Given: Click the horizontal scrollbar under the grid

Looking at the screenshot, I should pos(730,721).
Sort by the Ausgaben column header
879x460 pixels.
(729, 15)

•••••

*Instructions for the task*:
Each record above, from first to last, should be written out again exactly.

*Task solution*:
Given: Click the horizontal scrollbar under the grid

Looking at the screenshot, I should pos(730,721).
Sort by the Ausgaben column header
879x460 pixels.
(729, 15)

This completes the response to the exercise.